_OBJECTIVE_: Please rewrite the entries below as a JSON list of strings, one string per line, leaving out any blank lines.

(Element and text location data)
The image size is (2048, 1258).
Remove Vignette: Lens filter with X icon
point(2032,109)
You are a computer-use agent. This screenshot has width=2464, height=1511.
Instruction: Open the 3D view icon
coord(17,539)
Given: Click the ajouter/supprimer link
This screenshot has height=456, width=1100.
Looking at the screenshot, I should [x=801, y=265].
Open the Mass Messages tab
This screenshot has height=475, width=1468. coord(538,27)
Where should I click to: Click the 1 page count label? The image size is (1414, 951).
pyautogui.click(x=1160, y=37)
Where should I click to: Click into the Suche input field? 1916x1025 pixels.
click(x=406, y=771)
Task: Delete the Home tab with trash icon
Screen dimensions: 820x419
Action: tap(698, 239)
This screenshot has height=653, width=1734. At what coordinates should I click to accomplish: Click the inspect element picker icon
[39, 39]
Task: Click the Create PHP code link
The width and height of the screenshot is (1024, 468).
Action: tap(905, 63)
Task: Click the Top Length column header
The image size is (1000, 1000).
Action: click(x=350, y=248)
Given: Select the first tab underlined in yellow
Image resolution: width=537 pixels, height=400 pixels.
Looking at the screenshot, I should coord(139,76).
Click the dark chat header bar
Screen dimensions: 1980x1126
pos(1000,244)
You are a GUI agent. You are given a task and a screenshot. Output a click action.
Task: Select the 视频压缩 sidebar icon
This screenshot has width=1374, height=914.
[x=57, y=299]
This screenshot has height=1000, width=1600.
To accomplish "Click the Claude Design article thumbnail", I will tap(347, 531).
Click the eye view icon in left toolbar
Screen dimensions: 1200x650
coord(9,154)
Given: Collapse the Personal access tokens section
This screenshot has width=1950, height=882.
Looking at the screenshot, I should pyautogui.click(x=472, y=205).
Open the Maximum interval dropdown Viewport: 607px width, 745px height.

_OUTPUT OF THE TASK_:
[
  "The image size is (2048, 1258).",
  "Remove Vignette: Lens filter with X icon",
  "point(2032,109)",
  "You are a computer-use agent. This screenshot has width=2464, height=1511.",
  "Instruction: Open the 3D view icon",
  "coord(17,539)",
  "Given: Click the ajouter/supprimer link",
  "This screenshot has height=456, width=1100.",
  "Looking at the screenshot, I should [x=801, y=265].",
  "Open the Mass Messages tab",
  "This screenshot has height=475, width=1468. coord(538,27)",
  "Where should I click to: Click the 1 page count label? The image size is (1414, 951).",
  "pyautogui.click(x=1160, y=37)",
  "Where should I click to: Click into the Suche input field? 1916x1025 pixels.",
  "click(x=406, y=771)",
  "Task: Delete the Home tab with trash icon",
  "Screen dimensions: 820x419",
  "Action: tap(698, 239)",
  "This screenshot has height=653, width=1734. At what coordinates should I click to accomplish: Click the inspect element picker icon",
  "[39, 39]",
  "Task: Click the Create PHP code link",
  "The width and height of the screenshot is (1024, 468).",
  "Action: tap(905, 63)",
  "Task: Click the Top Length column header",
  "The image size is (1000, 1000).",
  "Action: click(x=350, y=248)",
  "Given: Select the first tab underlined in yellow",
  "Image resolution: width=537 pixels, height=400 pixels.",
  "Looking at the screenshot, I should coord(139,76).",
  "Click the dark chat header bar",
  "Screen dimensions: 1980x1126",
  "pos(1000,244)",
  "You are a GUI agent. You are given a task and a screenshot. Output a click action.",
  "Task: Select the 视频压缩 sidebar icon",
  "This screenshot has width=1374, height=914.",
  "[x=57, y=299]",
  "This screenshot has height=1000, width=1600.",
  "To accomplish \"Click the Claude Design article thumbnail\", I will tap(347, 531).",
  "Click the eye view icon in left toolbar",
  "Screen dimensions: 1200x650",
  "coord(9,154)",
  "Given: Collapse the Personal access tokens section",
  "This screenshot has width=1950, height=882.",
  "Looking at the screenshot, I should pyautogui.click(x=472, y=205).",
  "Open the Maximum interval dropdown Viewport: 607px width, 745px height."
]